Rimini. "Con Sanpa su Netflix hanno voluto solo fare audience"

«Posso garantire che non è San Patrignano quella descritta, sono stati messi in evidenza degli aspetti per dimostrare un’idea preconcetta o per incrementare una curiosità morbosa, con il chiaro unico intento di fare audience». Antonio Boschini non è arrabbiato, più che altro deluso, forse del fatto che San Patrignano si è fidata ad aprire le porte alla produzione Netflix, una docu-serie che negli intenti vuole raccontare la nascita della comunità terapeutica «ma che in realtà parla solo di Vincenzo Muccioli, ne evidenzia solo gli aspetti del “personaggio” e punta tutto sui fatti eclatanti, sui processi, creando nello spettatore la convinzione che quello delle “catene” fosse un metodo di recupero», aggiunge Boschini.
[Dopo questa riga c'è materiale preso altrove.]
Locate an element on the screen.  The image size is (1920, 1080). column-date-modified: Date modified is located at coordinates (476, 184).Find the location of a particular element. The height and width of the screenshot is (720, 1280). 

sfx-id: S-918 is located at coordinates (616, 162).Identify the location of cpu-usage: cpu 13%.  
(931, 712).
Lui è l’unico protagonista di “Sanpa” che è ancora in comunità, oggi come responsabile terapeutico. Ed è l’unico che parla dall’interno, gli altri intervistati sono ormai fuori da tempo dalla struttura sulle colline di Coriano.
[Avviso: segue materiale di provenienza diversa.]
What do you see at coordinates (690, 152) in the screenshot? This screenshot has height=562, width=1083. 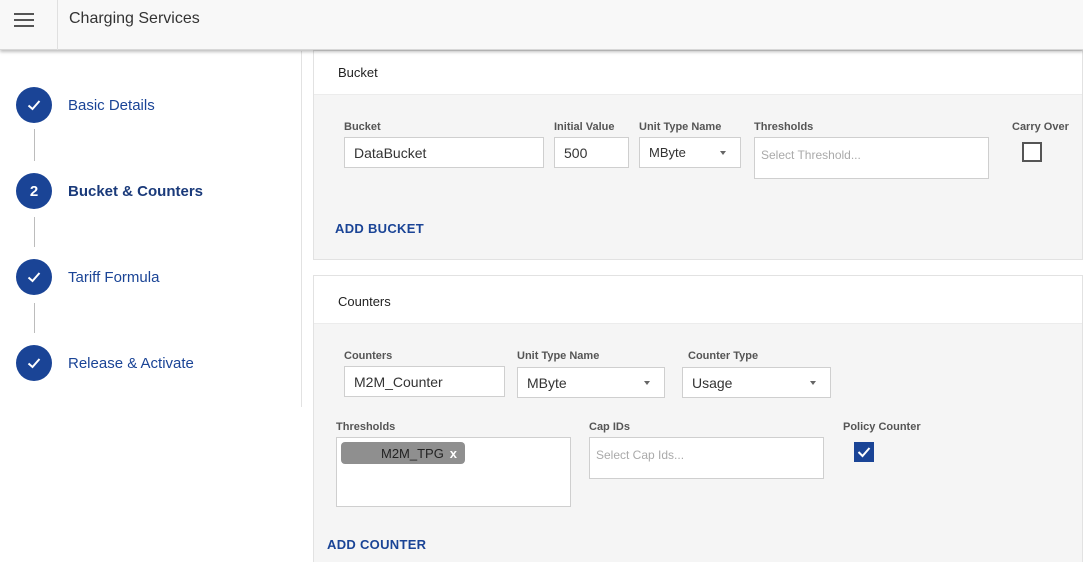 I see `unit-type-select: MByte` at bounding box center [690, 152].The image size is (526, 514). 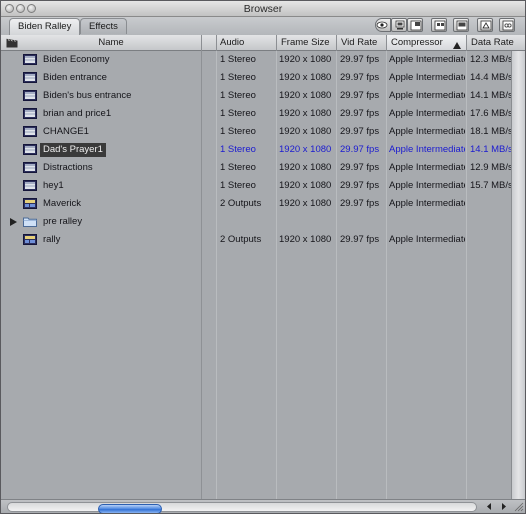 What do you see at coordinates (76, 60) in the screenshot?
I see `item-name: Biden Economy` at bounding box center [76, 60].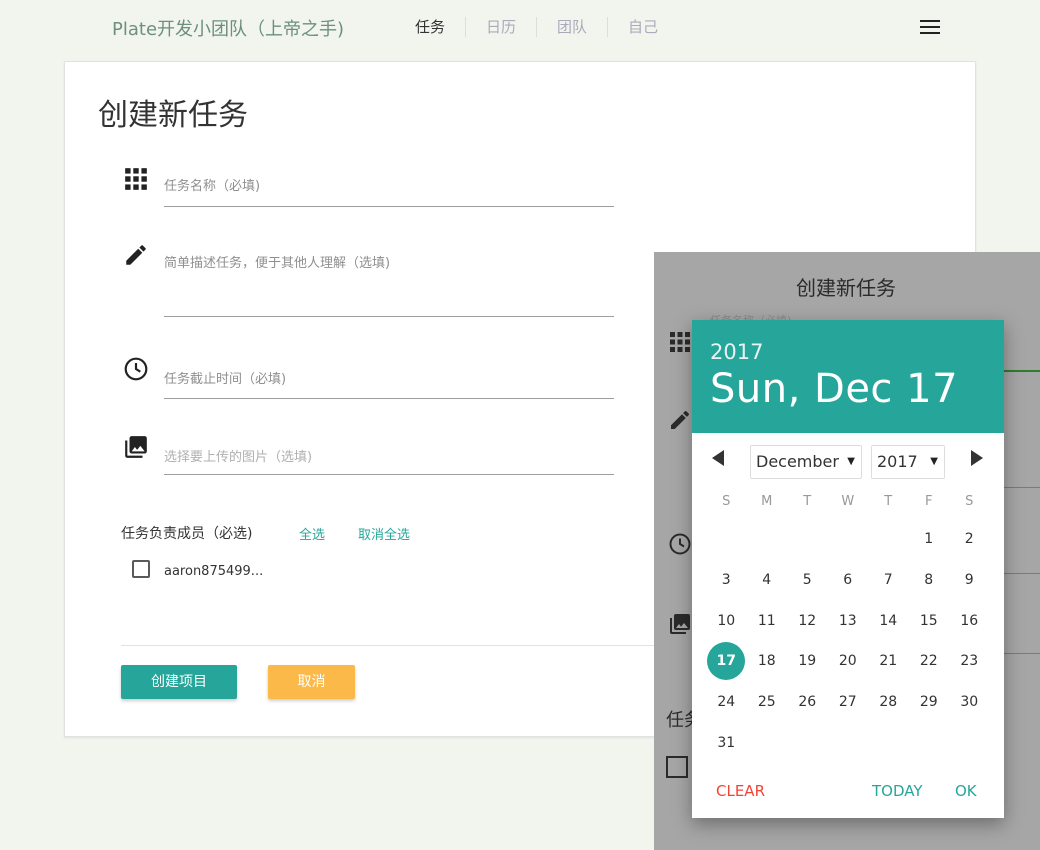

Entrato negli anni ’80 è stato con il fondatore di San Patrignano dall’inizio «e vi assicuro Vincenzo non era quel personaggio istrionico e guascone descritto nella serie, questo mi ha molto infastidito, lui era la persona che quando stavo male mi faceva intravedere un futuro, riusciva a farmi uscire dalla crisi, a darmi una visione positiva del mondo e della vita».

«La comunità in buona fede ha creduto che questo documentario potesse essere un’occasione importante per fare conoscere Sanpa, ingenuamente si è creduto che un documentario potesse essere obiettivo. Con lo stesso intento ho dato la mia disponibilità ad essere intervistato - prosegue Boschini - ma non ci hanno mai permesso di vedere il montato. Poteva venire fuori qualcosa di interessante, anche se critico, del resto delle cose sono avvenute, ma è proprio il montaggio che ha falsato il tutto, la sequenza e il collegamento tra le interviste».

Boschini ammette che la prima puntata è stata fatta bene, con un ritratto veritiero di quegli anni «io c’ero lo posso dire. Sto guardando la serie insieme ai miei figli, stasera (ieri per chi legge, ndr) guarderò la quarta puntata. Ma quello che ho visto mi ha fatto capire che l’intento non è quello di narrare la realtà. E chi l’ha vista tutta mi ha detto che è un crescendo...».

Eppure Boschini era convinto che la sua partecipazione potesse essere un valido contributo a raccontare una realtà da dentro. «Mi sono detto, se partecipo non voglio essere come in tribunale a difendere Vincenzo Muccioli e quindi ho raccontato la verità, nella consapevolezza di avere vissuto tutto. Ero convinto che dicendo quello che penso non potevo fare alcun danno, perché anche se errori sono stati fatti quel prodotto televisivo vuole dimostrare che le “catene”, le chiusure erano un metodo e questo è profondamente falso. Come poteva Vincenzo tenere in comunità 1.800 persone con la forza?».

E rispetto a tutto quanto si vede nella docu-serie, le testimonianze di violenza, di reclusione forzata, le foto delle catene, i processi, così come il sostegno di migliaia di persone a Muccioli, Boschini vuole rispondere con i fatti: «In questo posto continua a venire moltissima gente che qui cambia e cresce, matura, esce dalla dipendenza, lavora e studia, e qui superano i problemi».